As anyone who has lived in or visited New Orleans will tell you, it's a city of sublime architecture. Dreamy rows of pink, yellow, blue, and lavender confections line New Orleans’s oldest neighborhoods. These small stucco dwellings with pointed rooftops and pronounced dormers, known as Creole cottages, are indigenous to America’s Gulf Coast. In New Orleans, they saturate the landscape like jasmine permeates this magic city. Many Creole cottages and their grander sisters, Creole town houses, were designed by a class of distinguished Black architects in the antebellum South. These designers played a crucial role in the city’s architectural landscape, while developing a vernacular style emblematic of this multicultural region.
“Not many people realize there was a prosperous group of free men and women of color in the 18th and 19th centuries,” says Andrew LaMar Hopkins, a contemporary artist whose work shines historic light on scenes of noble Creole life in early New Orleans. “Louisiana had one of the largest, richest Black populations, due to its French and Spanish background, which is different from the rest of Anglicized America.”
Before the Civil War, New Orleans had the largest group of free people of color in the United States. Despite oppression and discrimination, these free people of color overcame great odds. Black architects and their prolific work in this era are a part of history that’s omitted from schoolbooks, erased and forgotten, yet proudly resurfaces on meandering strolls through New Orleans’s oldest quarters: the French Quarter, Tremé, and Faubourg Marigny. Spanish and French rule helped shape this side of town, downriver from Canal Street, allowing enslaved people to buy their freedom and Black architects to design and build.
Some members in this “class of free people of color had…wealth and status in New Orleans, and that’s what made this city so culturally rich and fascinating,” observes Danielle Del Sol, executive director of the Preservation Resource Center of New Orleans. “In every other part of America, from the late 1700s to 1800s, many people of color were slaves. In New Orleans, there was a whole thriving class of free people of color from Haiti and other Caribbean islands, and freed African slaves.”

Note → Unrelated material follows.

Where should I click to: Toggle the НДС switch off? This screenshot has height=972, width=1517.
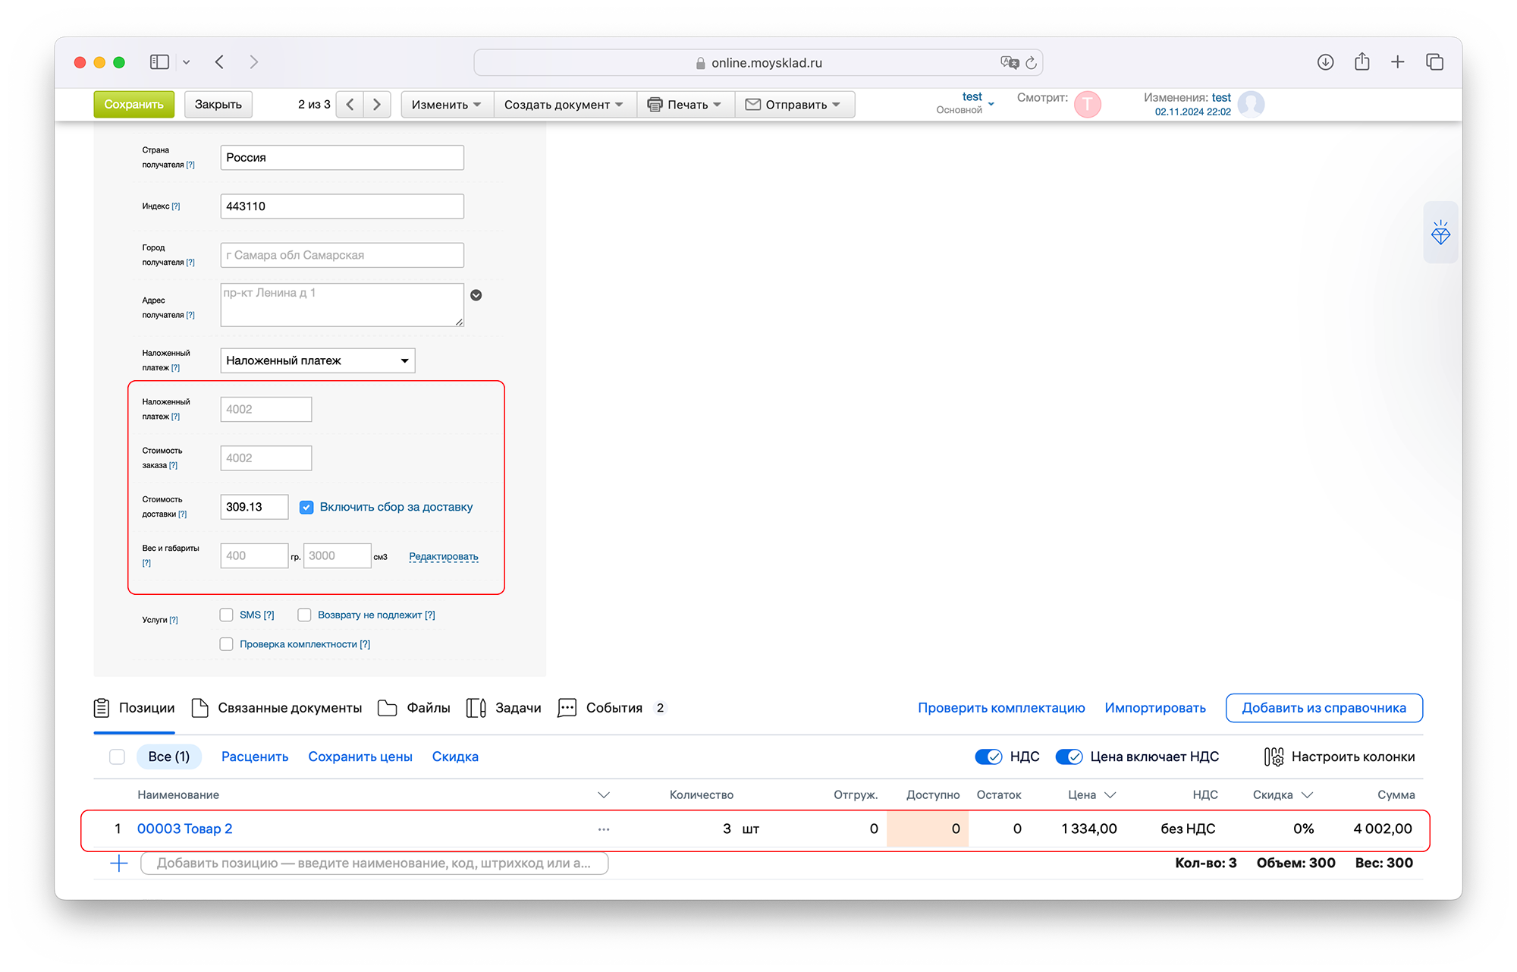coord(988,757)
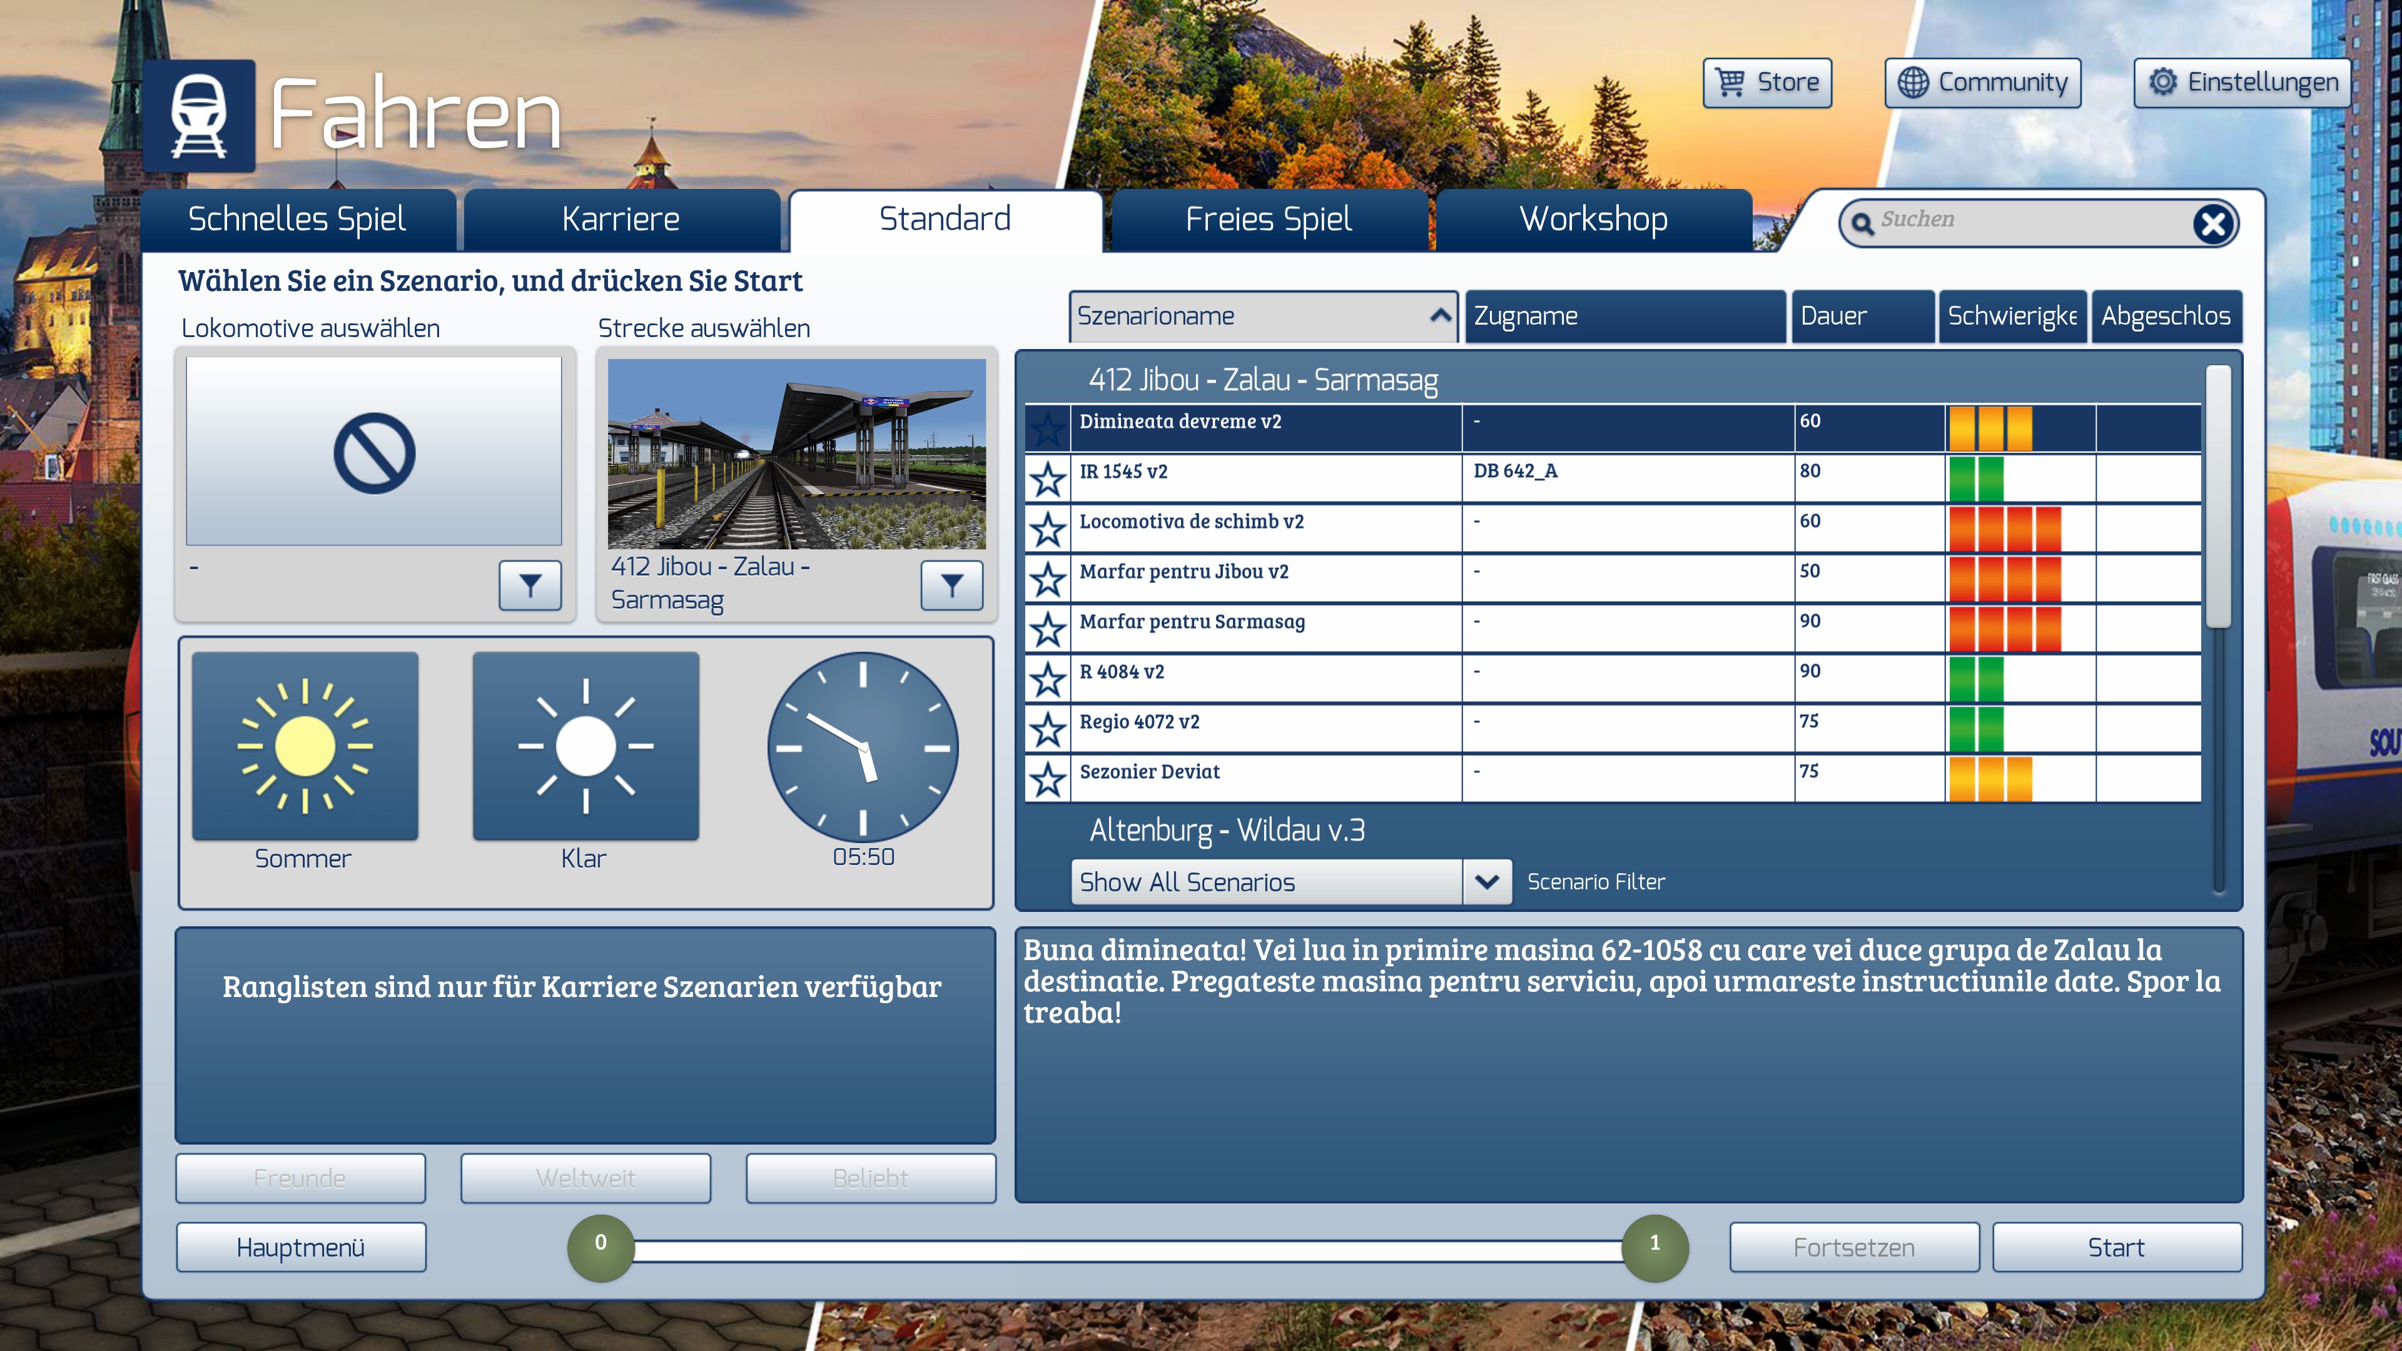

Two of the most prominent Black families responsible for designing, building, and developing these architectural gems were the Dollioles and the Souliés, pillars of the community and integral to the city’s development. Jean-Louis Dolliole, educated in France, was perhaps the most prolific Black architect of his time. His family owned 36 properties around New Orleans (not all of them were designed by him).
Norbert Soulié was trained in architecture under Henry Latrobe, whose father, Benjamin, was an architect behind the Capitol building in Washington, D.C. Soulié designed and built Creole cottages, Creole town houses, and Anglo-influenced row houses. In 1831, the Soulié family designed and built the Louisiana Sugar Refinery in Greek Revival style.
Hopkins, originally from Mobile, Alabama, says that in grade school he was taught the struggle of Black Americans and the history of slavery. “They didn’t teach us about free people of color,” Hopkins says. “Young people see the past and they’re angry, and they should be. We should all be angry. But there were people who weren’t slaves; they were Black and prosperous. It’s inspiring to know about this whole other side of this culture.”
While some of these homes remain modern-day residences, a few are open to the public. The Soniat House Hotel, one of New Orleans’s finest family-owned boutique properties, was designed by Francois Boisdore, a free man of color. The architect was commissioned by a white landowner to design a Creole town house and, later, a second one across the street. The Soniat House Hotel comprises both town homes and is pristinely restored. The Spanish wrought-iron balconies, curved, elegant staircases, and arched paths for horse-drawn carriages are just as they were nearly 200 years ago.
The Free People of Color Museum offers a wealth of information on free people of color in New Orleans, told by their descendants. The museum rests inside a grand white mansion built by the Cuban designer Benjamin Rodriguez in 1859. “The architecture designed by these Creole families and architect types had French, Spanish, and African influence, much of it by way of the Caribbean,” Del Sol says.
Enslaved people contributed greatly to the foundation of New Orleans, as did free craftsmen, masons, and millworkers. Del Sol adds, “The Black citizens who lived in New Orleans, by choice or otherwise, had immeasurable impact on the architecture of the city. There’s much evidence that shotgun houses, which are a symbol of our city, have origins in Africa.”
The challenges they faced were incredible, however. Though deemed “Free” people of color, they certainly did not enjoy the freedoms that white residents of the city had. “Discrimination was ever-present and oppressive, and the freedoms they did have were constantly threatened,” de Sol continues. “Free people of color were integral in important real estate development in the city in the early 19th century—a legacy that helps define our city today—but they did it against all odds, amidst constant oppression. Some of the free families of color didn’t stay to live amongst their legacy. Life was still oppressive and they suffered discrimination. Some families even left the United States, such as the Soulié family, who moved to France.”
Nevertheless, Hopkins wants the public to remember the origins of the city's architecture, too. “This forgotten history is something to be very proud of. They were architects, they were building owners, and we can walk through the old quarters and still see their legacy today.”